- [TEXTO]
----

Em dezembro de 2022, a mídia brasileira publicou fotos de crianças Yanomami desnutridas que chocaram o país. Os povos indígenas da Amazônia viveram por muito tempo da caça, da agricultura e da coleta de alimentos e recursos da abundante floresta tropical. Mas a invasão das suas terras pelo Estado brasileiro, pelas empresas, pelos madeireiros ilegais e pelos mineiros ilegais condenou-os agora à fome e às doenças.
Logo após assumir o cargo, em janeiro de 2023, o presidente Luiz Inácio Lula da Silva apressou-se em enfrentar a crise. Ele visitou a comunidade Yanomami no norte do estado de Roraima e declarou que estava acontecendo um “genocídio” contra os povos indígenas, atribuindo a culpa ao seu antecessor, Jair Bolsonaro. Ele prometeu agir e acabar com o sofrimento dos povos indígenas.

----

- [DADOS EXIBIDOS]
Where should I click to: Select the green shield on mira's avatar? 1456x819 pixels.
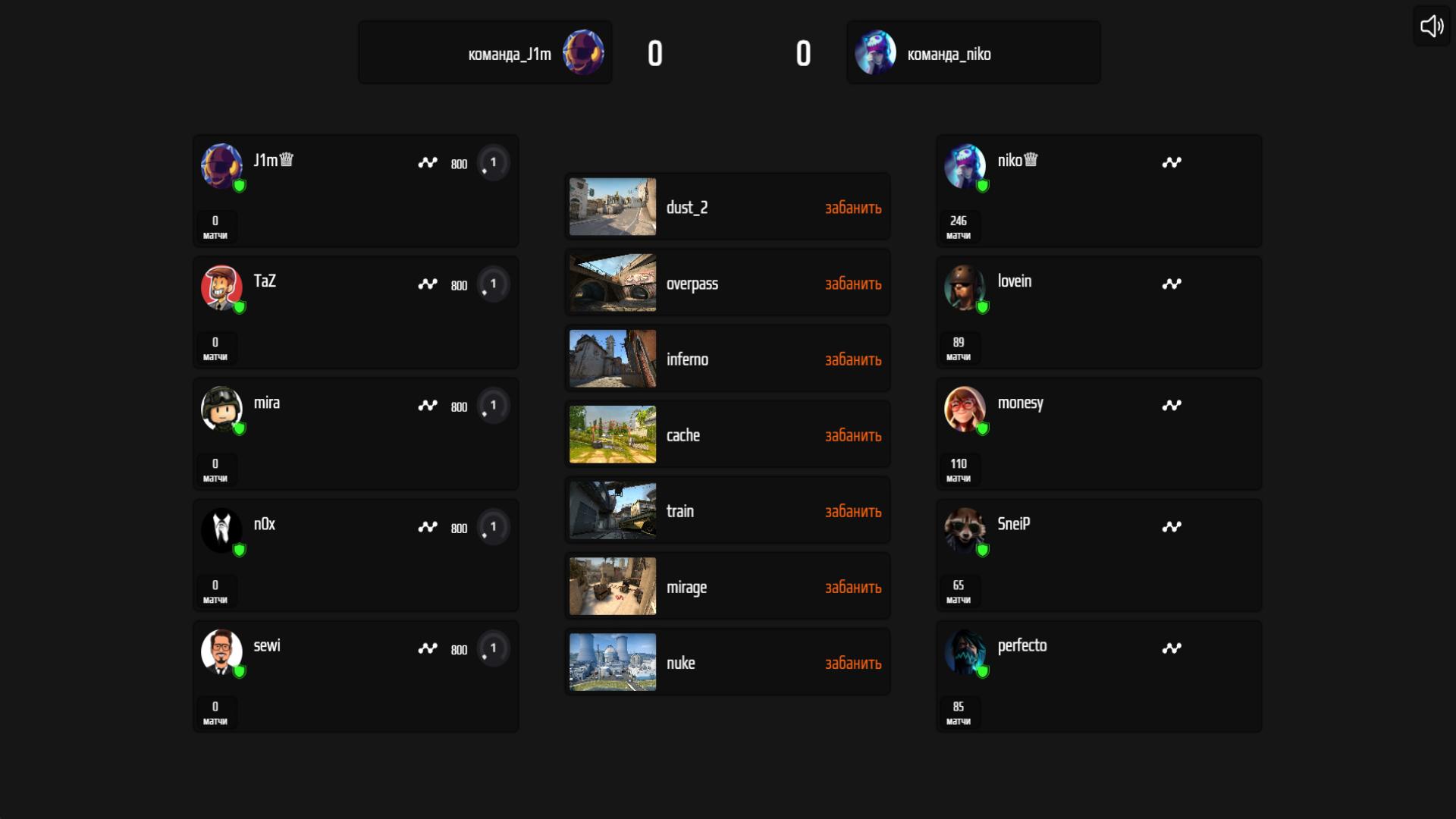240,428
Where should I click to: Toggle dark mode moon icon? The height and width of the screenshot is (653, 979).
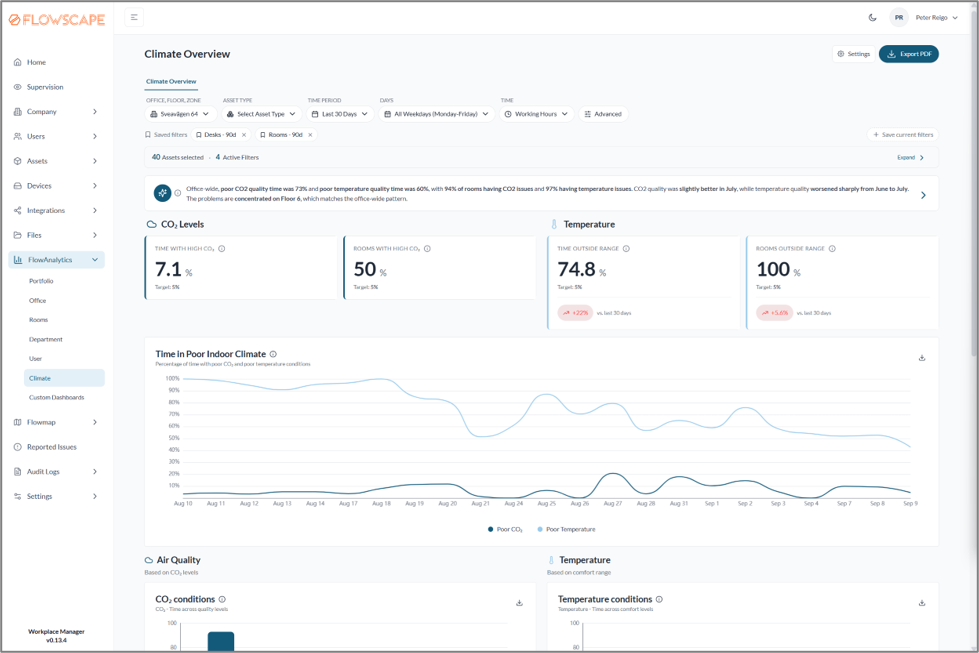coord(872,17)
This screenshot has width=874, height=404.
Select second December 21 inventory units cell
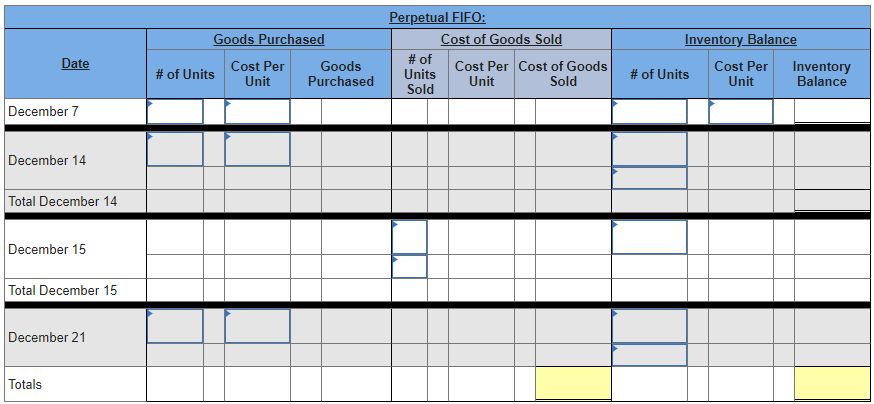[649, 355]
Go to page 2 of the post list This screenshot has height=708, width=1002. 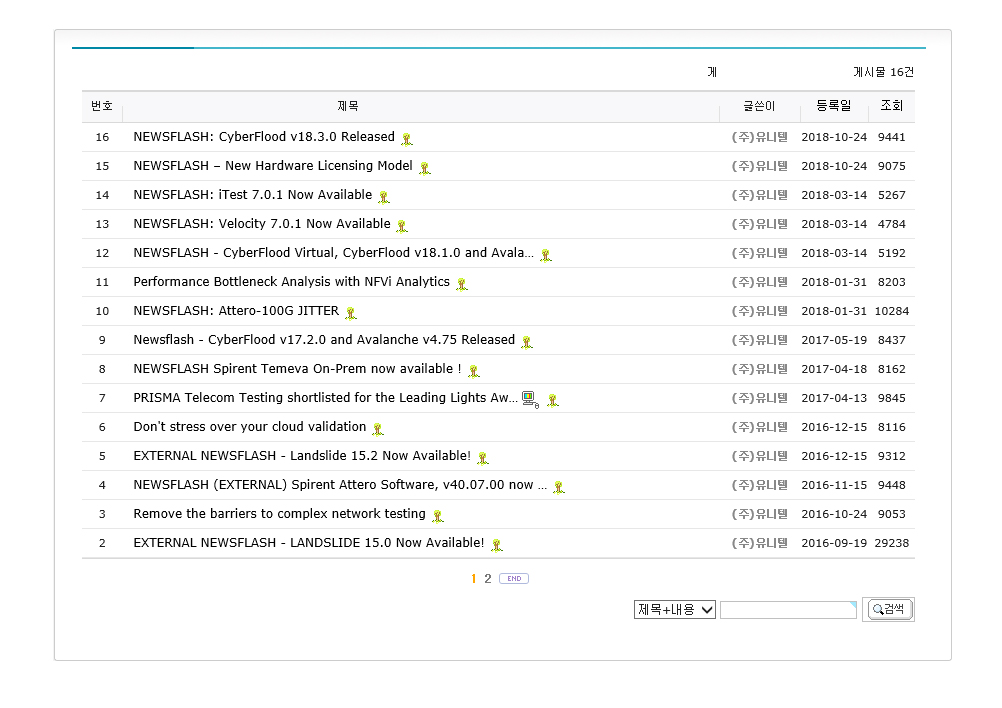click(x=488, y=579)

----

- [COMPLETE O SEGUINTE]
**a.** Copie do texto sobre os Yanomami o trecho que começa em "Em dezembro de" e vai até "dos povos indígenas.", incluindo essas palavras.
**b.** Continue o texto sobre a crise dos Yanomami a partir da última frase.

- [RESPOSTAS ESPERADAS]
**a.**
Em dezembro de 2022, a mídia brasileira publicou fotos de crianças Yanomami desnutridas que chocaram o país. Os povos indígenas da Amazônia viveram por muito tempo da caça, da agricultura e da coleta de alimentos e recursos da abundante floresta tropical. Mas a invasão das suas terras pelo Estado brasileiro, pelas empresas, pelos madeireiros ilegais e pelos mineiros ilegais condenou-os agora à fome e às doenças.
Logo após assumir o cargo, em janeiro de 2023, o presidente Luiz Inácio Lula da Silva apressou-se em enfrentar a crise. Ele visitou a comunidade Yanomami no norte do estado de Roraima e declarou que estava acontecendo um “genocídio” contra os povos indígenas, atribuindo a culpa ao seu antecessor, Jair Bolsonaro. Ele prometeu agir e acabar com o sofrimento dos povos indígenas.

**b.**
Hoje, um ano depois de Lula ter feito sua promessa, os Yanomami ainda não presenciaram uma mudança radical em suas vidas. Apesar das medidas tomadas pelo governo Lula, expulsando milhares de garimpeiros ilegais, a crise no estado de Roraima persiste. Muitos mineiros ilegais regressaram e os povos indígenas continuam a sofrer de doenças e desnutrição.
Em mensagem de áudio à imprensa, o líder indígena Dario Kopenawa, da Associação Hutukara Yanomami (HAY), disse: “Temos visto muitas operações para erradicar os garimpeiros das terras Yanomami e também sobre a crise humanitária e sanitária. Porém, a precariedade ainda reside no território Yanomami.”
Na verdade, os esforços do governo Lula não melhoraram muito a situação porque as raízes da crise são muito mais profundas do que as políticas desastrosas da presidência de Bolsonaro. Enfrentá-lo exigiria uma ação radical.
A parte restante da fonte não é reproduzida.